The Rx Narrative: Story as Medicine
Medicine is at heart a narrative activity; its daily practice filled with stories.
“Medicine begins with storytelling. Patients tells stories to describe illness; Doctors tell stories to understand it.”
— Dr Siddhartha Mukherjee
Medical historian, Stanley Reiser wrote in his his 2009 book, Technological Medicine: The Changing World of Doctors and Patients, “Before stethoscopes, the coin of evaluation was words — the doctor learned about an illness from the patient’s story of the events and sensations marking its passage.”
Doctors take this story and turn it into medical information, returning the story to the patient as a diagnosis. However, the patient’s story includes many things that are beyond the reach of the health professional’s narrative.

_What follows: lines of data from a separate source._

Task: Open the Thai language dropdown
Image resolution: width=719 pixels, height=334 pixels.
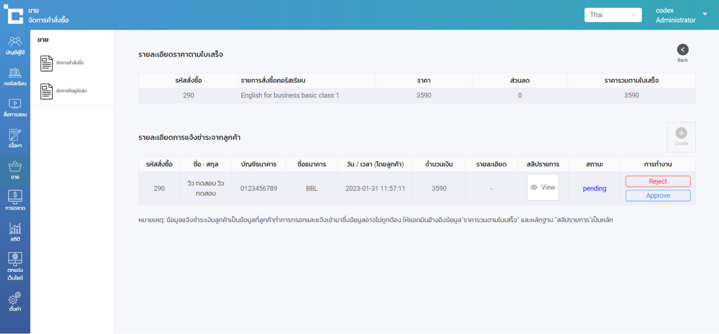Action: [613, 15]
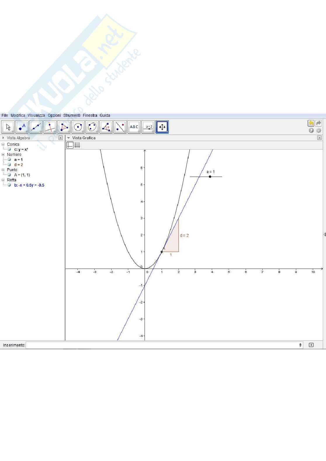This screenshot has height=461, width=326.
Task: Toggle visibility of conic c: y = x²
Action: pos(9,149)
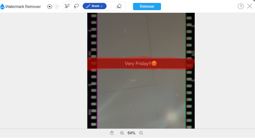Click the 64% zoom level label
Image resolution: width=255 pixels, height=138 pixels.
coord(131,133)
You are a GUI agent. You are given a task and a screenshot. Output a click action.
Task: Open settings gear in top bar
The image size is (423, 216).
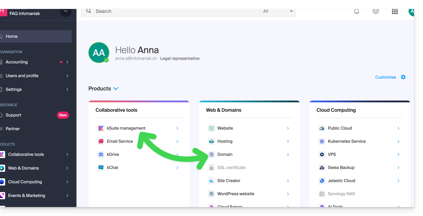click(376, 11)
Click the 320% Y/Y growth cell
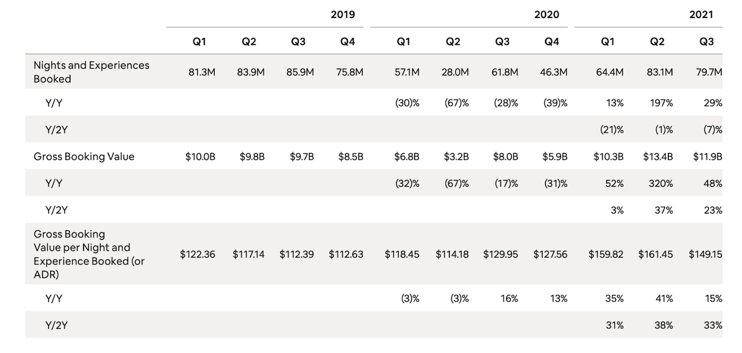This screenshot has height=353, width=742. [x=661, y=183]
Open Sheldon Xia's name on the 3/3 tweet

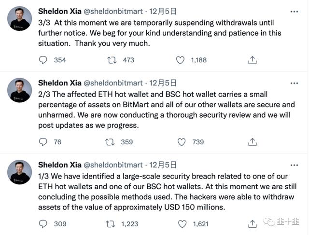[60, 11]
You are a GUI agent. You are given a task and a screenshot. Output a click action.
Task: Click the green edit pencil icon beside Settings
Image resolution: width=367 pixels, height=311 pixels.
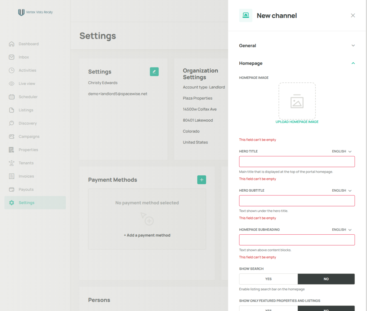tap(154, 72)
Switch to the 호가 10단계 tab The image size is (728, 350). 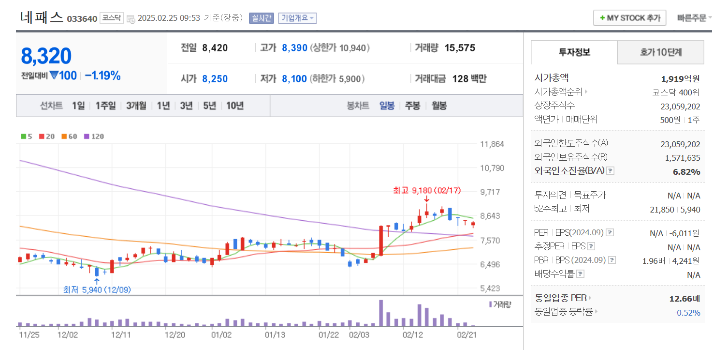click(x=660, y=52)
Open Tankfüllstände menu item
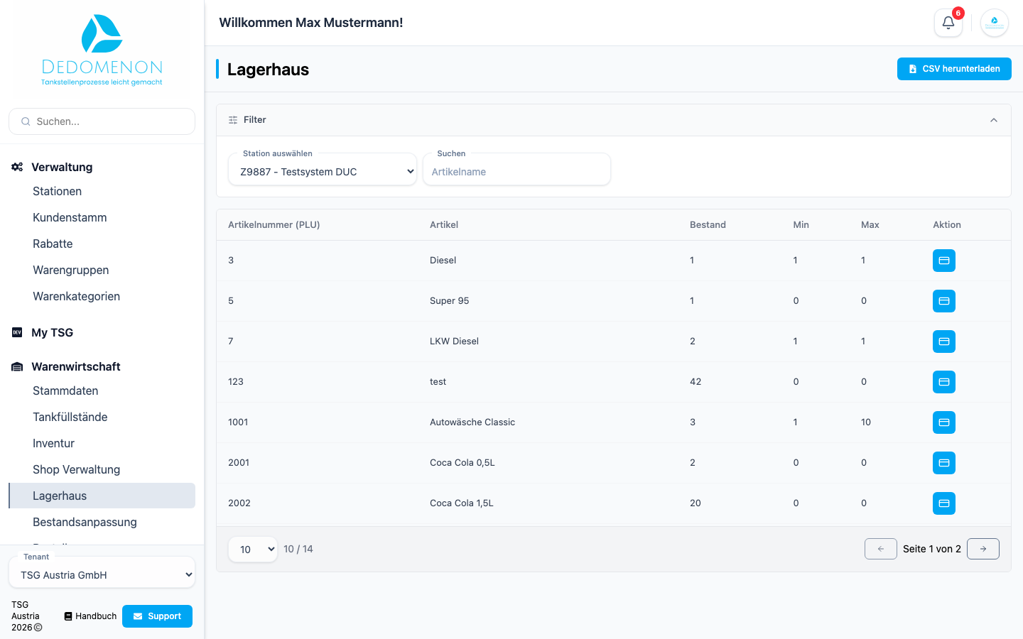Image resolution: width=1023 pixels, height=639 pixels. (x=70, y=417)
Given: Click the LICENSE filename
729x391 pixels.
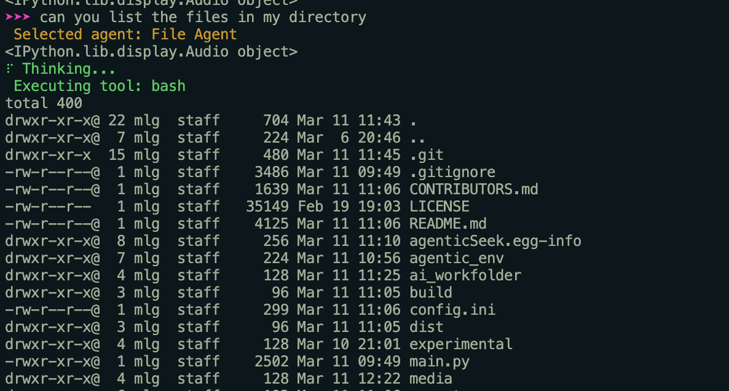Looking at the screenshot, I should coord(439,207).
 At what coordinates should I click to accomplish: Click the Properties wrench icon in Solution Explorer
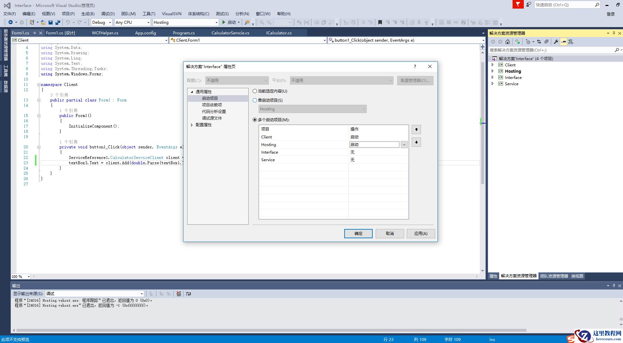coord(556,42)
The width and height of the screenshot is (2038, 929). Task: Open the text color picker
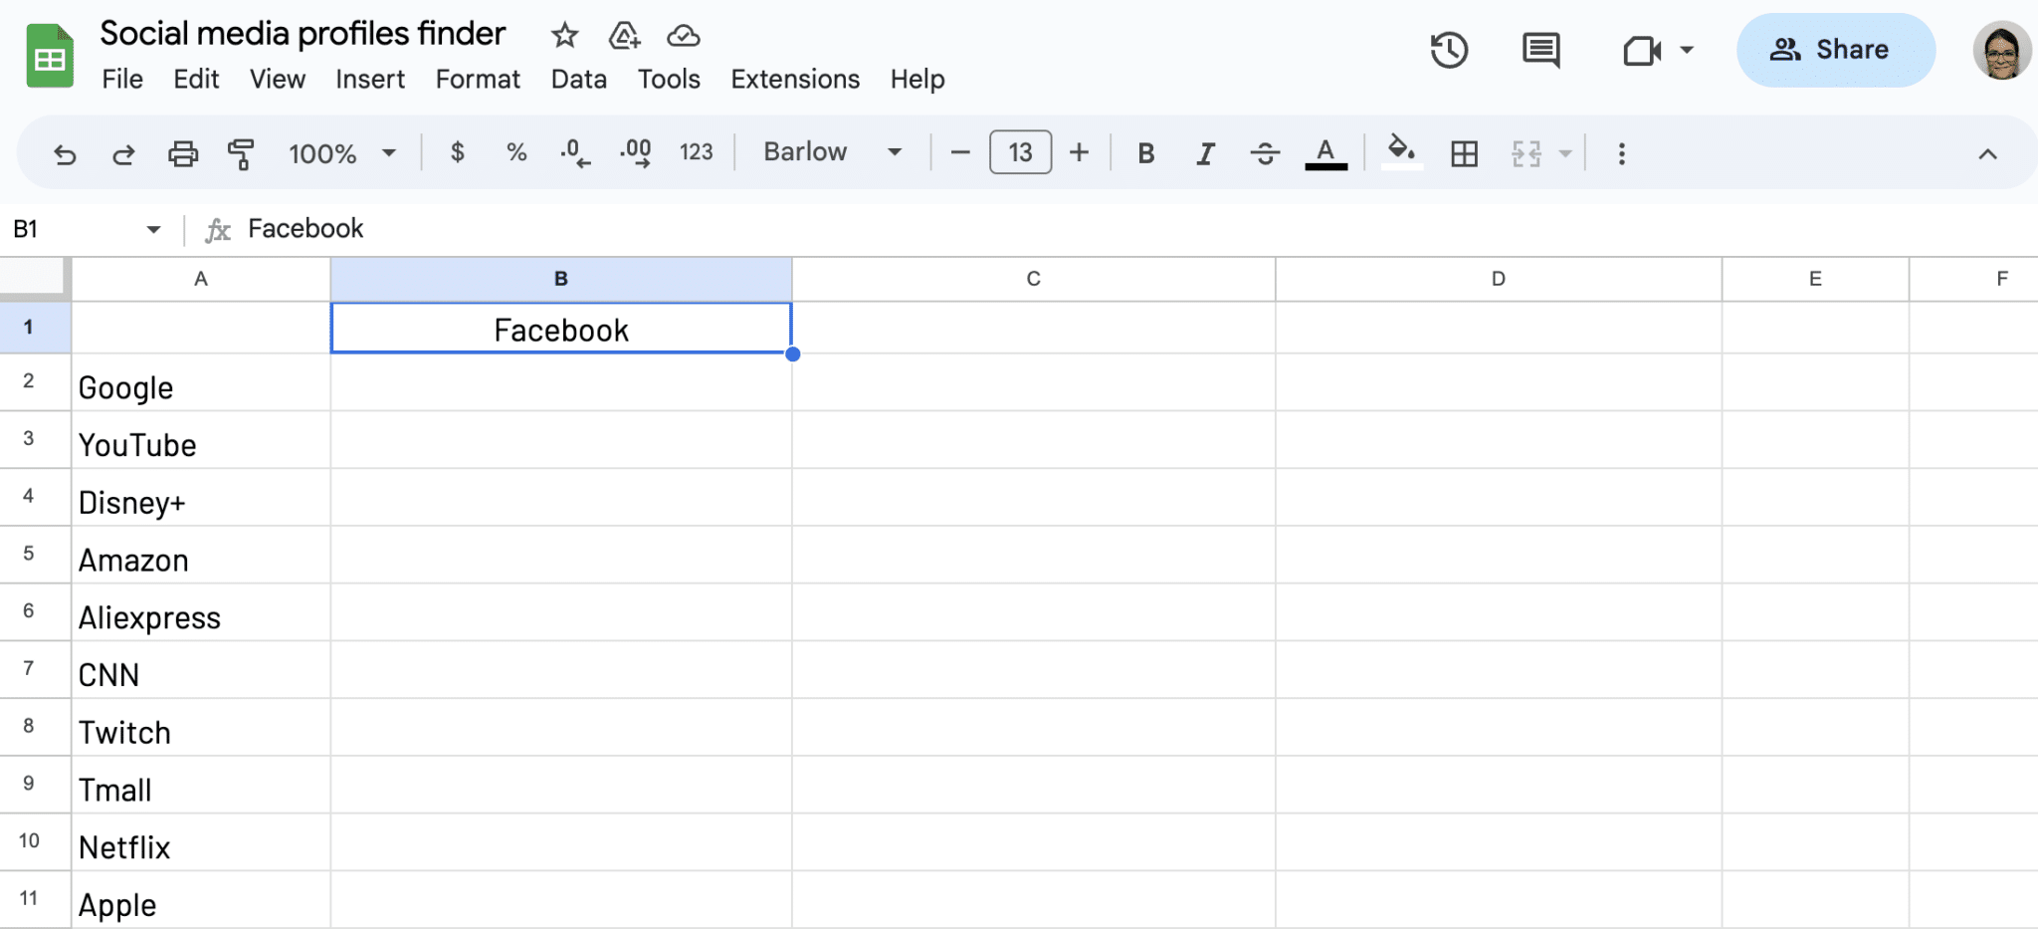(x=1325, y=153)
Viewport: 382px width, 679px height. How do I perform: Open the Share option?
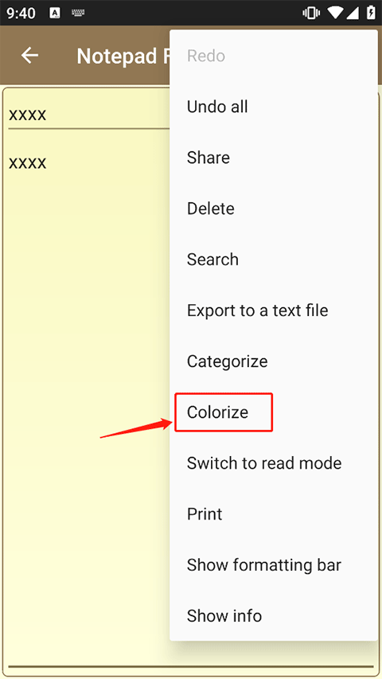[x=274, y=158]
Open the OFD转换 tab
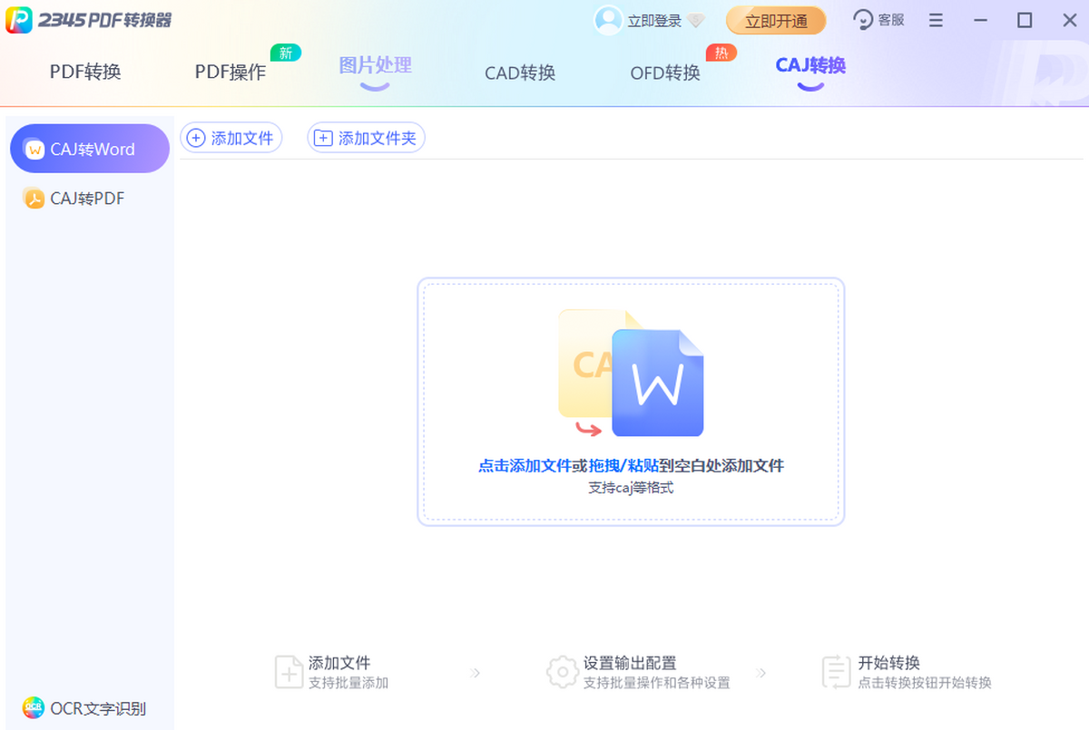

Clinical choices are not isolated from all else that happens in people’s lives but are part of an ongoing narrative. Patients are part of a network of relationships and responsibilities. They may have unspoken beliefs, fears, and expectations about what their illness means which will affect the healthcare choices they make.
The medical narrative breaks down at the point where the patient story goes unheard.
What happens when the patient narrative doesn’t match the physician’s version?
Conflicting illness stories will hinder treatment because the meaning we give to our illness is significant in terms of managing our illness and contributing to our well-being.
Medicine organized around meaning encourages more humanizing care rather than the current standardized care.
I have shared the story of my own experience as a young woman diagnosed with breast cancer and how my doctors didn’t think to discuss fertility preservation options with me before I started treatment. Perhaps my doctors assumed what mattered most to me was saving my life– and of course that mattered a great deal to me — but what also mattered was the story of that life to be saved. It may have been possible to make different treatment choices in terms of the toxicity of chemotherapy, or explore options to preserve fertility during the brief window of opportunity that exists before treatment began.
But my story went untold. So while I received professionally competent care the legacy of that care left wounds that medicine couldn’t fix.
In light of my own experience, my plea to physicians is to be sensitive to the context of the illness experience; to establish a diagnosis in an individual context, instead of merely in the context of a systematic description of the disease.
When stories are missing from healthcare, the result is often confusion, dissonance, a breakdown in communication, resentment and withdrawal. But when we include stories in medicine, we can create understanding, humanity, empathy, meaning, and connection.